Correct; floetrol in a conditioner/extender, not a thinner. But with the Columbia paint that I use, it seems to get the paint to flow out better as it sets up (or is that just in my mind? I have heard that floetrol is not needed when spraying). I don't thin with water or anything else, the Columbia paint is pretty finicky and sags easily. I am wondering if I would need floetrol with XIM?


----------



## Last Craftsman (Dec 5, 2008)

Cascade Painting said:


> Correct; floetrol in a conditioner/extender, not a thinner. But with the Columbia paint that I use, it seems to get the paint to flow out better as it sets up (or is that just in my mind? I have heard that floetrol is not needed when spraying). I don't thin with water or anything else, the Columbia paint is pretty finicky and sags easily. I am wondering if I would need floetrol with XIM?

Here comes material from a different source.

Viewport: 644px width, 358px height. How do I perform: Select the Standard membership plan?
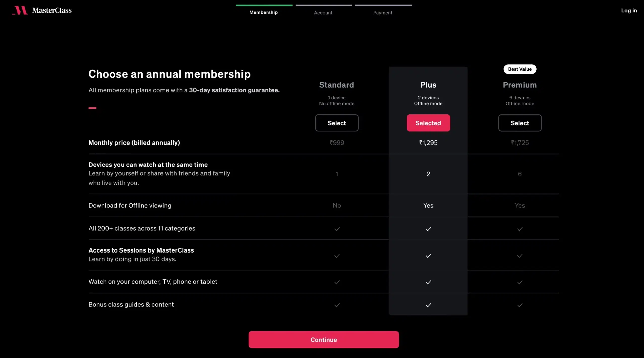(x=337, y=123)
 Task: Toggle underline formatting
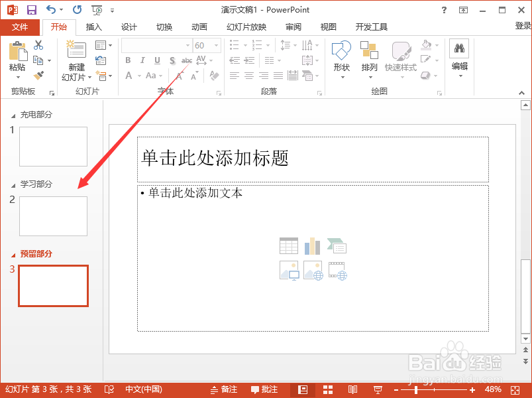[x=157, y=60]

No you would most likely use one or the other. XIM extender and floetrol do the same thing, they open up the dry time which allows the paint more time to flow.

The difference is Floetrol is thick like a milkshake, and XIM is thin like water. So when you add XIM you can get the physical thickness of the paint down some.

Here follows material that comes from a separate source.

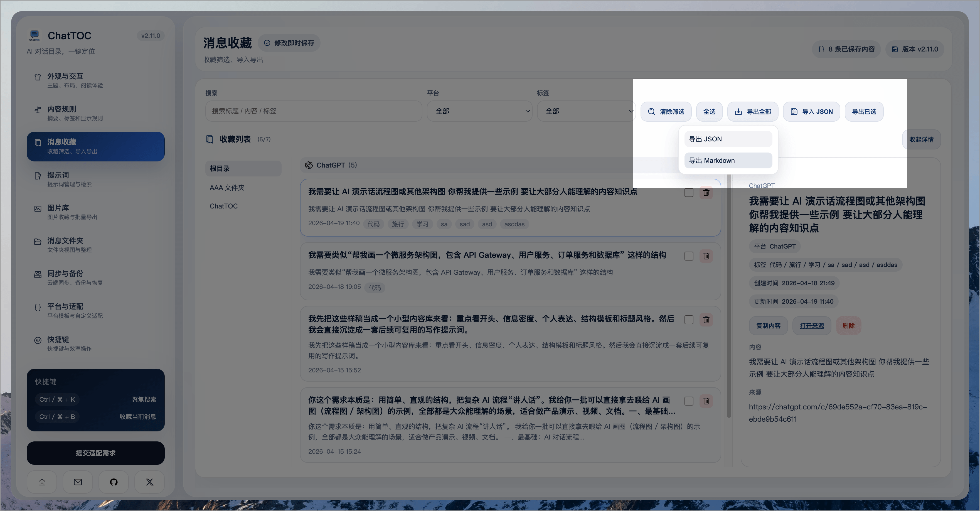The width and height of the screenshot is (980, 511).
Task: Open the 标签 tag filter dropdown
Action: pos(586,111)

I prefer the option of reducing viscosity, most acrylics enamels still aren't liquidy enough because the industry is still weening off of the notion that "thicker paint is better".

I recently sprayed a set of 8 13 foot double french doors that were retrofitted into a high end home. We had to match the existing finish which I think was alkyd satin imprvo from the look.

I reduced with XIM and matched the finish EXACTLY, with the exception that the alkyd paints always have that slight amber hue that acrylics dont.

But acrylics dont turn yellow! So F-K alkyd. I never want to breath it again.

Granted *the film isn't as strong when you add an extender, and I try to add as little as possible*, but it is strong enough for 95% of most human activity.

Unless there is a dog scratching on it constantly, it will wear and wash just fine. Even then, the material is most vulnurable at first, it definately gets stronger with time.

I instruct my clients not to use a brillo pad, a scraper, or a blow torch on the finish. Problem solved.

All these years the industry has been formulating house paint so that you could scrape barnacles off the mantle once a year if you need to. Yee-haw! GIT HER DONE!!!!!

All of that extra strength, is WAY overkill and completely unecessary for 95% of normal living.

It's funny how we will paint an ENTIRE house with a certain type, or sheen of paint, just to account for something that might happen in 2-3% of the total area of the house.

Acrylic is the 'illist. F-k the rest.


----------



## Cascade Painting (Mar 29, 2009)

Last Craftsman said:


> No you would most likely use one or the other. XIM extender and floetrol do the same thing, they open up the dry time which allows the paint more time to flow.
> 
> The difference is Floetrol is thick like a milkshake, and XIM is thin like water. So when you add XIM you can get the physical thickness of the paint down some.
> 
> ...


Thanks for the tips on the XIM, I'll try it out and see how it works. I agree about alkyd paints-- the main reason I don't use them is that they yellow! I also hate the clean-up, odor, mess, etc. That's why I am happy that I found the Columbia acry-shield, it is a latex product that flows out and dries hard. Plus, it's cheaper than BM Impervo!!!


----------